Please rewrite all the items below with "Neuseeland" replaced by "New Zealand" wherever it appears, changing nothing else, and leave out the pictures.

---

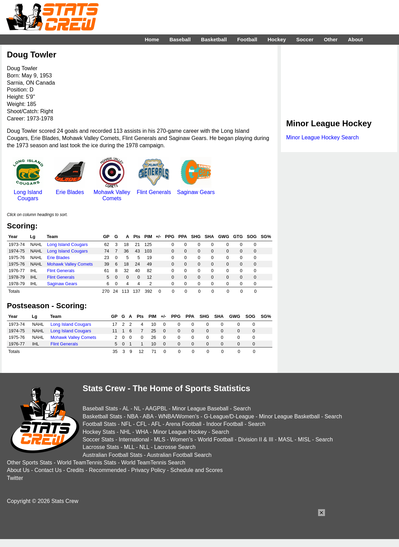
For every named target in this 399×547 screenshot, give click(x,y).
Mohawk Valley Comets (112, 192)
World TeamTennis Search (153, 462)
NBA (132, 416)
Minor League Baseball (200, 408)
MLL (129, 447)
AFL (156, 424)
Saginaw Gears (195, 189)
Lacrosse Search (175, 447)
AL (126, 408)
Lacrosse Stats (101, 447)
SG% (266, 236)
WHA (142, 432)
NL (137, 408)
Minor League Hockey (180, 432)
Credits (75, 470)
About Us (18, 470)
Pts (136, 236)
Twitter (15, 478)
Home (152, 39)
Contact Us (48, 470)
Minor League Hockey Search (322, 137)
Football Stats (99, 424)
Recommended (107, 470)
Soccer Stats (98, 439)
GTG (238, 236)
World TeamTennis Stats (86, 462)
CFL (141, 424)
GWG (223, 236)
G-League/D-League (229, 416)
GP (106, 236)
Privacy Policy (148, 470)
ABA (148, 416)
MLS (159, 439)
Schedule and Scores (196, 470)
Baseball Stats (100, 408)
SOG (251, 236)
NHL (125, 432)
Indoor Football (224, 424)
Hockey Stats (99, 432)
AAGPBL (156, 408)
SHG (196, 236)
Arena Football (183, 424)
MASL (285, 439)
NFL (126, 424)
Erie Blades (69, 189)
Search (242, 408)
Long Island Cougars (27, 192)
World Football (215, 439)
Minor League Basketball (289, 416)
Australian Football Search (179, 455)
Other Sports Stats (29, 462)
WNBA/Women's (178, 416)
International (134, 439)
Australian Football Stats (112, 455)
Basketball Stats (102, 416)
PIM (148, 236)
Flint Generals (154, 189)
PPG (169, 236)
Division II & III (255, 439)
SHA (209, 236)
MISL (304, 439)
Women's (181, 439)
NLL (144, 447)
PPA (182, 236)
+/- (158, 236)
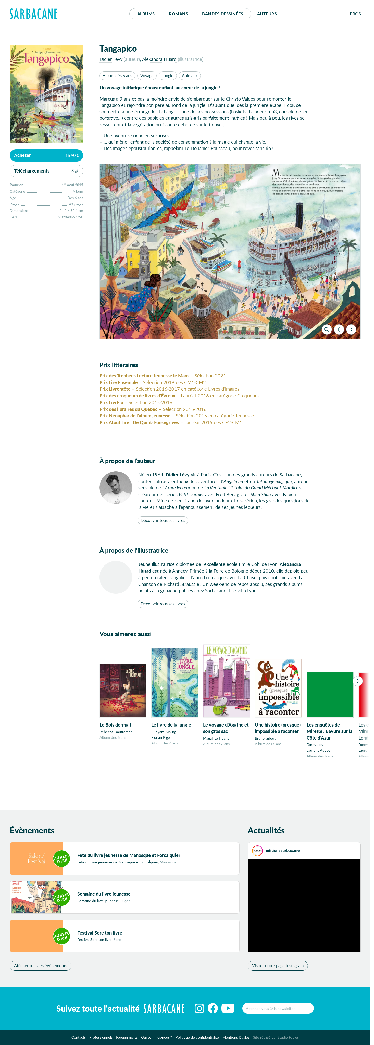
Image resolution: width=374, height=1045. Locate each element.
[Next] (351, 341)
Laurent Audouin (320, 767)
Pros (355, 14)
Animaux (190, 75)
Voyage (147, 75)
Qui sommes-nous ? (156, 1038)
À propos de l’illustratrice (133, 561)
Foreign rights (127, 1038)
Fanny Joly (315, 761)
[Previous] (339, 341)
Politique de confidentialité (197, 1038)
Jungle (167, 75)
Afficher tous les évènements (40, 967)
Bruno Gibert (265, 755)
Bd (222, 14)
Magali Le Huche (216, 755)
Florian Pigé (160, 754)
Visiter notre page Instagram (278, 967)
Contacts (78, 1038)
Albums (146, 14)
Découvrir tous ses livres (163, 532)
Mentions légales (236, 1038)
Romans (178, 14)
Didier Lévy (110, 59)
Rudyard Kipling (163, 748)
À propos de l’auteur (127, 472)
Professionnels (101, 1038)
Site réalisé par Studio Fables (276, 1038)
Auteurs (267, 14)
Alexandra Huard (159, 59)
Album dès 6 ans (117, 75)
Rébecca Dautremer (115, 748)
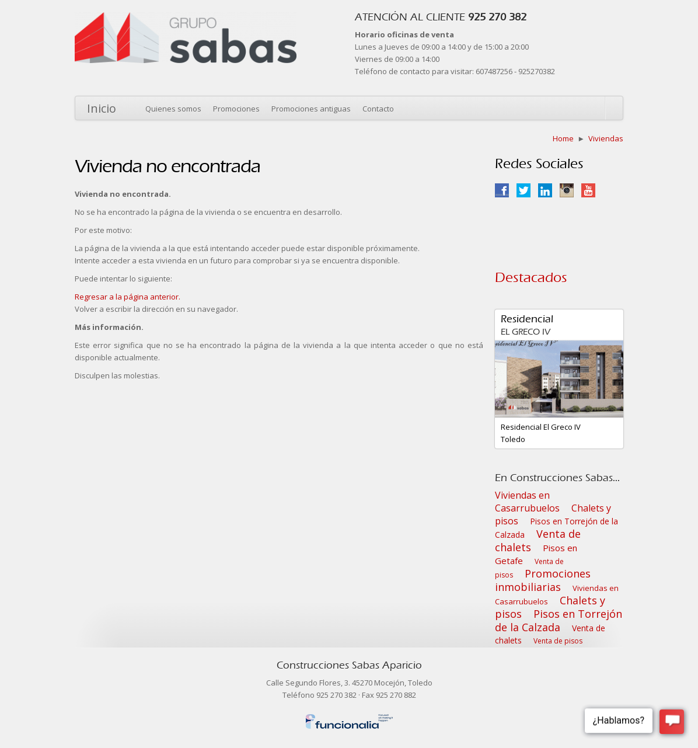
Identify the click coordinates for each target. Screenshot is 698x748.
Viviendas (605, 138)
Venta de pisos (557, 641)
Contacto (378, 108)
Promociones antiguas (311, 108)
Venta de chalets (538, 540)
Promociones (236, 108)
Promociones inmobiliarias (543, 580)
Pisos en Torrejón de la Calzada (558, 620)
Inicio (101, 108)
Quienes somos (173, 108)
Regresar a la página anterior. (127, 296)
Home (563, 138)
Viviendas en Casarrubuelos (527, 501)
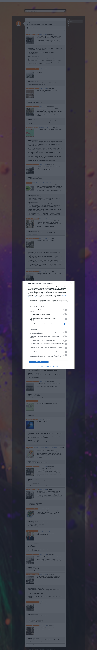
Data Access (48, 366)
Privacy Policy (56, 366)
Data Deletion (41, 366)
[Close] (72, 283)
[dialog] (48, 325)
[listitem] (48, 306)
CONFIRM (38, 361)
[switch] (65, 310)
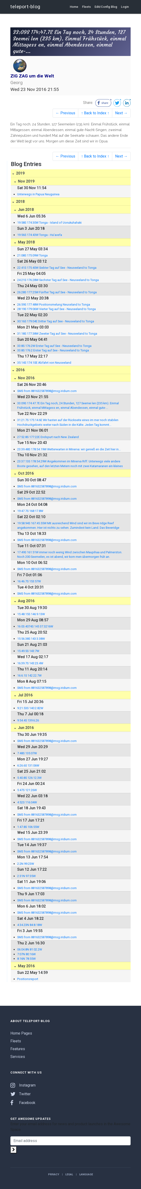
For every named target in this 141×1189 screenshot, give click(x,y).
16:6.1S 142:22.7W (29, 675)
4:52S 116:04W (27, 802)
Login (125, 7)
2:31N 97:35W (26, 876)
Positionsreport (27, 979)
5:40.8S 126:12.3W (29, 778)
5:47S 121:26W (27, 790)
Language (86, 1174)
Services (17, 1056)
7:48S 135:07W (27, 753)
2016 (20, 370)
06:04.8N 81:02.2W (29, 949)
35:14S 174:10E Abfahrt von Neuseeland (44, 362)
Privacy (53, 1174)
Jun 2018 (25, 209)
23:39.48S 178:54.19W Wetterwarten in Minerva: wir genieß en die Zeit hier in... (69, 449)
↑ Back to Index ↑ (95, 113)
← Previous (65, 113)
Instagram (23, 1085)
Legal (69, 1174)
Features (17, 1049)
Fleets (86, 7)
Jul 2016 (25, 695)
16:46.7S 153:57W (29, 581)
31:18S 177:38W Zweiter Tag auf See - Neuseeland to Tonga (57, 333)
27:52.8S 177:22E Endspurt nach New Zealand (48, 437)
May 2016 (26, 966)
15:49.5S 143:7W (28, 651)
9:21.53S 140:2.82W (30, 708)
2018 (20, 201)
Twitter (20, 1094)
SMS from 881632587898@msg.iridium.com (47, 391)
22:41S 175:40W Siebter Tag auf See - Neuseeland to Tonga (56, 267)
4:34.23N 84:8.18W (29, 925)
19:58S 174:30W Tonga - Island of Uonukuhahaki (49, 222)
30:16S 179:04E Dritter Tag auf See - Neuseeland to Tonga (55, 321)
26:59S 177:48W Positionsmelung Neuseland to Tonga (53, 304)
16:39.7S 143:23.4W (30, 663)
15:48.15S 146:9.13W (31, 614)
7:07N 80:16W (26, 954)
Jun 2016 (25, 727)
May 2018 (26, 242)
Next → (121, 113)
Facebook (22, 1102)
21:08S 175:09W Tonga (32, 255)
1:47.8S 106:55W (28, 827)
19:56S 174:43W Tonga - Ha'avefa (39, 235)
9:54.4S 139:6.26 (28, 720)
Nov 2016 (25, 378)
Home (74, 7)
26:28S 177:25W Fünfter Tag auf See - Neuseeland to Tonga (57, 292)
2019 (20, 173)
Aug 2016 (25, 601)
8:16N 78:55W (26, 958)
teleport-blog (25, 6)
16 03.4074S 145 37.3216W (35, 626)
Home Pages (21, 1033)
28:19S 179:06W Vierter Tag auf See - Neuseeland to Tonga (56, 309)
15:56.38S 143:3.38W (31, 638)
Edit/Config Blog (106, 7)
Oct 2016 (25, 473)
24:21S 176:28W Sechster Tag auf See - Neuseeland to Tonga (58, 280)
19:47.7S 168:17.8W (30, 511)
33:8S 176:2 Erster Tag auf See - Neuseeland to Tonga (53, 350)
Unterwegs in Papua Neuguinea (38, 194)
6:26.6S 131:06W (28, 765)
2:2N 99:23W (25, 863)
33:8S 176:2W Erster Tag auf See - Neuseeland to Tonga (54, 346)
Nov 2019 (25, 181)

---

### COMPLETE ANSWER
For every named target in this 399×547 screenshot, give click(x,y).
Mohawk Valley Comets (112, 192)
World TeamTennis Search (153, 462)
NBA (132, 416)
Minor League Baseball (200, 408)
MLL (129, 447)
AFL (156, 424)
Saginaw Gears (195, 189)
Lacrosse Search (175, 447)
AL (126, 408)
Lacrosse Stats (101, 447)
SG% (266, 236)
WHA (142, 432)
NL (137, 408)
Minor League Hockey (180, 432)
Credits (75, 470)
About Us (18, 470)
Pts (136, 236)
Twitter (15, 478)
Home (152, 39)
Contact Us (48, 470)
Minor League Hockey Search (322, 137)
Football Stats (99, 424)
Recommended (107, 470)
Soccer Stats (98, 439)
GTG (238, 236)
World TeamTennis Stats (86, 462)
CFL (141, 424)
GWG (223, 236)
G-League/D-League (229, 416)
GP (106, 236)
Privacy Policy (148, 470)
ABA (148, 416)
MLS (159, 439)
Schedule and Scores (196, 470)
Baseball Stats (100, 408)
SOG (251, 236)
NHL (125, 432)
Indoor Football (224, 424)
Hockey Stats (99, 432)
AAGPBL (156, 408)
SHG (196, 236)
Arena Football (183, 424)
MASL (285, 439)
NFL (126, 424)
Erie Blades (69, 189)
Search (242, 408)
Long Island Cougars (27, 192)
World Football (215, 439)
Minor League Basketball (289, 416)
Australian Football Search (179, 455)
Other Sports Stats (29, 462)
WNBA/Women's (178, 416)
International (134, 439)
Australian Football Stats (112, 455)
Basketball Stats (102, 416)
PIM (148, 236)
Flint Generals (154, 189)
PPG (169, 236)
Division II & III (255, 439)
SHA (209, 236)
MISL (304, 439)
Women's (181, 439)
NLL (144, 447)
PPA (182, 236)
+/- (158, 236)
Image resolution: width=374, height=1045. Locate each element.
[Next] (351, 341)
Laurent Audouin (320, 767)
Pros (355, 14)
Animaux (190, 75)
Voyage (147, 75)
Qui sommes-nous ? (156, 1038)
À propos de l’illustratrice (133, 561)
Foreign rights (127, 1038)
Fanny Joly (315, 761)
[Previous] (339, 341)
Politique de confidentialité (197, 1038)
Jungle (167, 75)
Afficher tous les évènements (40, 967)
Bruno Gibert (265, 755)
Bd (222, 14)
Magali Le Huche (216, 755)
Florian Pigé (160, 754)
Visiter notre page Instagram (278, 967)
Contacts (78, 1038)
Albums (146, 14)
Découvrir tous ses livres (163, 532)
Mentions légales (236, 1038)
Romans (178, 14)
Didier Lévy (110, 59)
Rudyard Kipling (163, 748)
À propos de l’auteur (127, 472)
Professionnels (101, 1038)
Site réalisé par Studio Fables (276, 1038)
Auteurs (267, 14)
Alexandra Huard (159, 59)
Album dès 6 ans (117, 75)
Rébecca Dautremer (115, 748)
Identify the click coordinates for each target. Screenshot is 698x748.
Viviendas (605, 138)
Venta de pisos (557, 641)
Contacto (378, 108)
Promociones antiguas (311, 108)
Venta de chalets (538, 540)
Promociones (236, 108)
Promociones inmobiliarias (543, 580)
Pisos en Torrejón de la Calzada (558, 620)
Inicio (101, 108)
Quienes somos (173, 108)
Regresar a la página anterior. (127, 296)
Home (563, 138)
Viviendas en Casarrubuelos (527, 501)
Data Access (48, 366)
Privacy Policy (56, 366)
Data Deletion (41, 366)
[Close] (72, 283)
[dialog] (48, 325)
[listitem] (48, 306)
CONFIRM (38, 361)
[switch] (65, 310)
For every named target in this 141×1189 screenshot, give click(x,y).
16:6.1S 142:22.7W (29, 675)
4:52S 116:04W (27, 802)
Login (125, 7)
2:31N 97:35W (26, 876)
Positionsreport (27, 979)
5:40.8S 126:12.3W (29, 778)
5:47S 121:26W (27, 790)
Language (86, 1174)
Services (17, 1056)
7:48S 135:07W (27, 753)
2016 (20, 370)
06:04.8N 81:02.2W (29, 949)
35:14S 174:10E Abfahrt von New Zealand (44, 362)
Privacy (53, 1174)
Jun 2018 (25, 209)
23:39.48S 178:54.19W Wetterwarten in Minerva: wir genieß en die Zeit hier in... (69, 449)
↑ Back to Index ↑ (95, 113)
← Previous (65, 113)
Instagram (23, 1085)
Legal (69, 1174)
Features (17, 1049)
Fleets (86, 7)
Jul 2016 (25, 695)
16:46.7S 153:57W (29, 581)
31:18S 177:38W Zweiter Tag auf See - New Zealand to Tonga (57, 333)
27:52.8S 177:22E Endspurt nach New Zealand (48, 437)
May 2016 (26, 966)
15:49.5S 143:7W (28, 651)
9:21.53S 140:2.82W (30, 708)
2018 (20, 201)
Twitter (20, 1094)
SMS from 881632587898@msg.iridium.com (47, 391)
22:41S 175:40W Siebter Tag auf See - New Zealand to Tonga (56, 267)
4:34.23N 84:8.18W (29, 925)
19:58S 174:30W Tonga - Island of Uonukuhahaki (49, 222)
30:16S 179:04E Dritter Tag auf See - New Zealand to Tonga (55, 321)
26:59S 177:48W Positionsmelung Neuseland to Tonga (53, 304)
16:39.7S 143:23.4W (30, 663)
15:48.15S 146:9.13W (31, 614)
7:07N 80:16W (26, 954)
Jun 2016 (25, 727)
May 2018 (26, 242)
Next → (121, 113)
Facebook (22, 1102)
21:08S 175:09W Tonga (32, 255)
1:47.8S 106:55W (28, 827)
19:56S 174:43W Tonga - Ha'avefa (39, 235)
9:54.4S 139:6.26 (28, 720)
Nov 2016 (25, 378)
Home (74, 7)
26:28S 177:25W Fünfter Tag auf See - New Zealand to Tonga (57, 292)
2019 (20, 173)
Aug 2016 (25, 601)
8:16N 78:55W (26, 958)
teleport-blog (25, 6)
16 03.4074S 145 37.3216W (35, 626)
Home Pages (21, 1033)
28:19S 179:06W Vierter Tag auf See - New Zealand to Tonga (56, 309)
15:56.38S 143:3.38W (31, 638)
Edit/Config Blog (106, 7)
Oct 2016 (25, 473)
24:21S 176:28W Sechster Tag auf See - New Zealand to Tonga (58, 280)
19:47.7S 168:17.8W (30, 511)
33:8S 176:2 Erster Tag auf See - New Zealand to Tonga (53, 350)
Unterwegs in Papua Neuguinea (38, 194)
6:26.6S 131:06W (28, 765)
2:2N 99:23W (25, 863)
33:8S 176:2W Erster Tag auf See - New Zealand to Tonga (54, 346)
Nov 2019 (25, 181)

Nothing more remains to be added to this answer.